I was studying for my final when I ran into this problem.
For 1a, I think its O(1) for amortized complexity, because it does x mod N which is sparse enough and linear probing incase it fails
However I'm not sure how to state or prove that exactly.
For 1b, it would hash into the same place, so it would linearly probe more each time it inserts, but I'm not sure how to derive a runtime from that either.
On
1a, there will be no collision at all except the last time (N will collide with every value,i.e N will first collide with 0, then you increase the value by one, it will collide with 1, so on and so forth), the total cost would be 1+1+...+1+n = (n-1 times)+n=2n-1, the amortized cost will be (2n-1)/n, it is O(1) with big-O notation.
1b, there will be (i-1) collisions for the i-th insert,plus the insert operation, the cost for the i-th operation would be i. So the total cost will be 1+2+...+n-2+n-1+n=(n+1)*n/2, you have inserted n time, the amortized cost will be (n+1)/2.
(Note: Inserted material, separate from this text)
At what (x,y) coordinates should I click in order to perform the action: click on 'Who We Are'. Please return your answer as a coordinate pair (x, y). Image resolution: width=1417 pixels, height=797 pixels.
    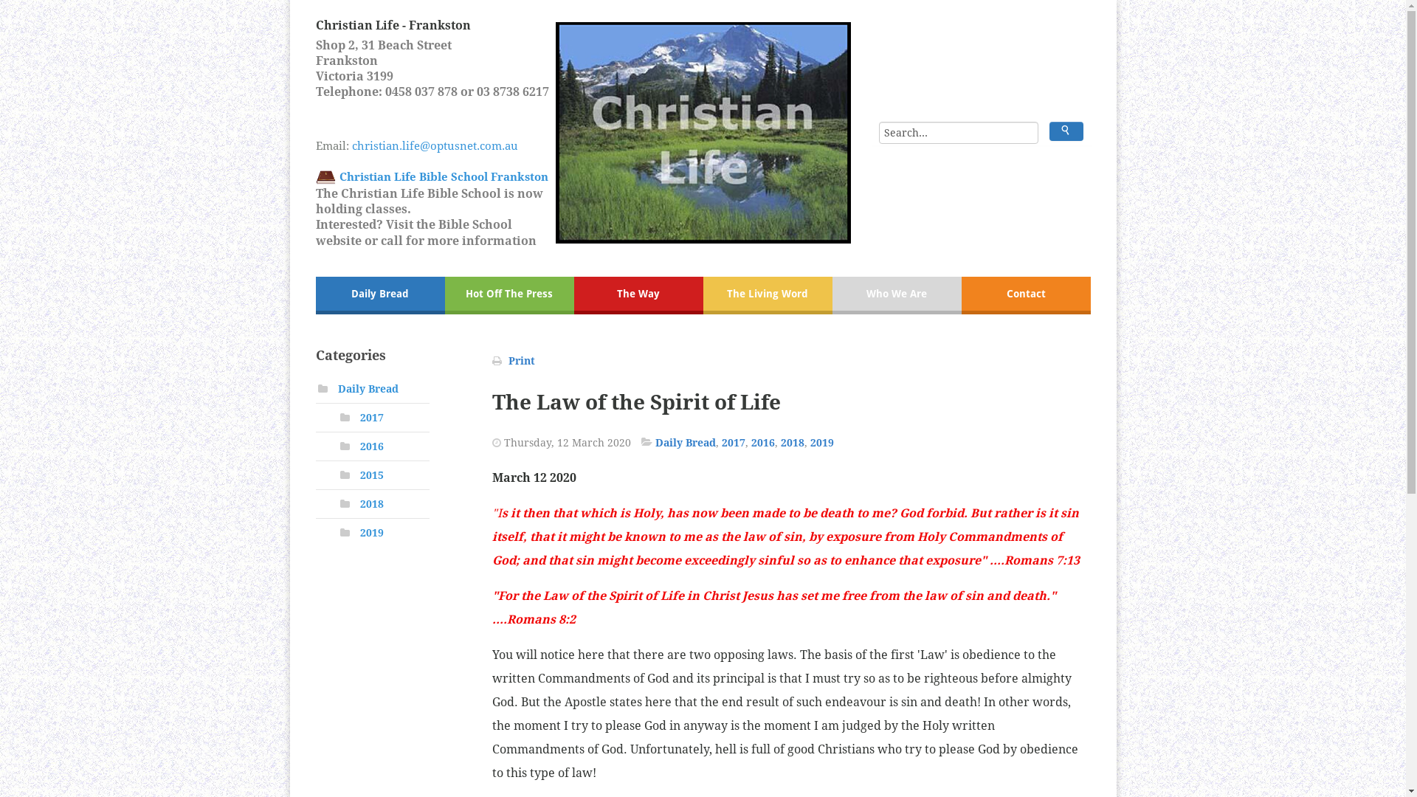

[edited, my original analysis was for open hashing not open addressing] For 1a) h(x) = x mod N, n < N, so the hash values will be 0, 1, ..., n - 2, 0. All insertions will be collision-free, apart from the last one. The last insertion will use a linear probe. First probe goes to bucket 0, but it is taken and the key is different. The next probe is at slot 1, with same result, until it reaches the first empty bucket at (n - 1). Hence you need (n - 1) extra operations for total of (2n - 1). The amortized cost is (2n - 1)/n per insertion.
For 1b) the hash table degenerates into linked list. Insertion is linear in the size, there are n insertions, hence (n + 1) * n / 2 operations total. That is (n + 1)/2 per insertion.